As further reported, servicemen of NATO countries are wary of deliveries of Russian SAMs, since, in their opinion, they can become Moscow’s “eye in Turkey”. With the help of the S-400, Russia will be able to obtain all the data on the F-35 and other combat aircraft, the authors believe.
In the opinion of the editorial board, the S-400 will also reduce the effectiveness of the stealth technology, which reduces the visibility of the F-35. As Spiegel writes, Russian ZRKs will be able to record onboard radar data, ground communication channels and radio communications, with the help of which the S-400 will “step by step study and locate allegedly invisible fighters.”

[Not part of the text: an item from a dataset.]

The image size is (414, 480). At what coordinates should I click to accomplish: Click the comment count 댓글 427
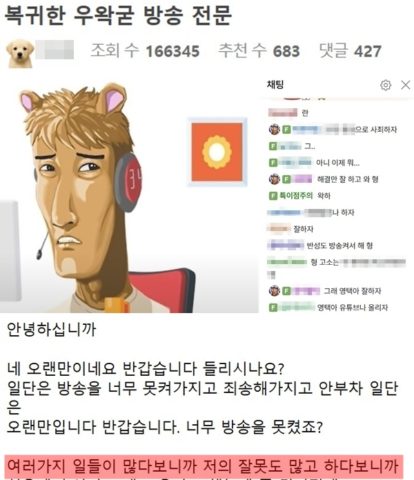click(350, 51)
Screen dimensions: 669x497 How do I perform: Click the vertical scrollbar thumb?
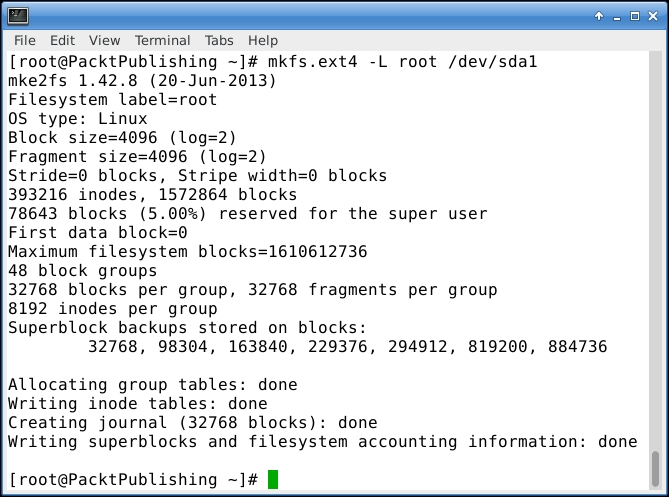[x=655, y=467]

“For the F-35 armament system, of which stealth technology and data transfer capabilities are critical, this would be a disaster,” the publication notes.
In December last year, Turkey and Russia signed an agreement on the supply of the S-400 system. Ankara will buy two batteries of air defense systems, which will be serviced by Turkish personnel. The two sides also agreed on technological cooperation in the development of the production of anti-aircraft missile systems in Turkey.
The United States, as well as NATO representatives, repeatedly expressed dissatisfaction with the supply of S-400 to Turkey. US Assistant Secretary of State Wess Mitchell stated that the purchase of Russian SAMs could negatively affect the supply of American F-35s to Turkey.